Imagine this: Scientists develop a pill that you take, go to sleep, and wake up in the morning to find a perfectly printed hardcover copy of the novel you’re working on or dreaming of published by a big-name publisher, with fantastic blurbs by best-selling authors on the jacket, and a New York Times bestseller badge on the cover. Every writer’s dream, right?
So many writers feel a constant pressure to produce something that will “prove” their status or career as “writer”. As I’ve said before in a previous post, most people will definitely not take you seriously as a writer unless you’ve published a bestselling book, become an internationally recognized journalist, or won the Nobel prize for literature.
Yes, it’s a sad, cruel world sometimes. The question is: will you allow it to victimize you? In your own eyes, will your self-image as a writer be shaken because there are people who don’t think you deserve to be called a writer?
Let me be the first person to admit to struggling with this. I feel this pressure all the time. I’ve alluded to it before in a post about writer’s block. Every single year when my birthday rolls around in February (yes, it’s that time of year again), I get this unbidden sense of panic that “Aaaaaaaaaaaaah! I’m already XX years old and I still haven’t written one novel!”
Has this pressure and panic shaken my self-image as a writer?
Yes, it has.
But that was in the past. I’ve learned the hard way that if I allow external factors to affect how I see myself as a writer, I’ll never get anywhere. If my happiness lay in pleasing or impressing others, then I would still be slogging away at a job that did not inspire, challenge, or interest me, with nothing to do but steadily climb the corporate ladder.
Most importantly, I’ve learned that the point is not how fast or often I “produce” a piece of writing worthy of public consumption. That is not the standard with which I should measure my own success. What I have learned is that I should really concern myself more with the process rather than the “product”.
I know this can sound insincere, especially since I have not yet published a novel. But I assure you, this is not a case of Aesop’s fox who decided he didn’t want the “sour” grapes that were out of reach.
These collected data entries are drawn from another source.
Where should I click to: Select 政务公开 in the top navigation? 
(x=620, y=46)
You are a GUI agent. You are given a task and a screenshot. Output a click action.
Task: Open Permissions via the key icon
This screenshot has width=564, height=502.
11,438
What I can say is, this is a lesson that can only be taught by experience.
My own daily experience has taught me that the process of putting one word in front of the other, of seeing story lines unfold, of exploring a character’s possibilities, and of feeding my writing soul is what makes me a writer.
I’m not a publisher, so my goal is not — and should not be — to produce a book for readers to buy and read. Now I’m not going to pretend that I don’t want to write a novel that will be published and will be bought and read. I do.
But that’s not what I’m working for. That’s not what makes me sit down in front of the computer and write and try out different ways of expressing an idea or feeling. That’s not what makes me read and research, and discover. And it definitely is not what makes me grow.
The only thing that will make me a writer is to write. One word at a time. One sentence, one paragraph, one page, one chapter, one story at a time.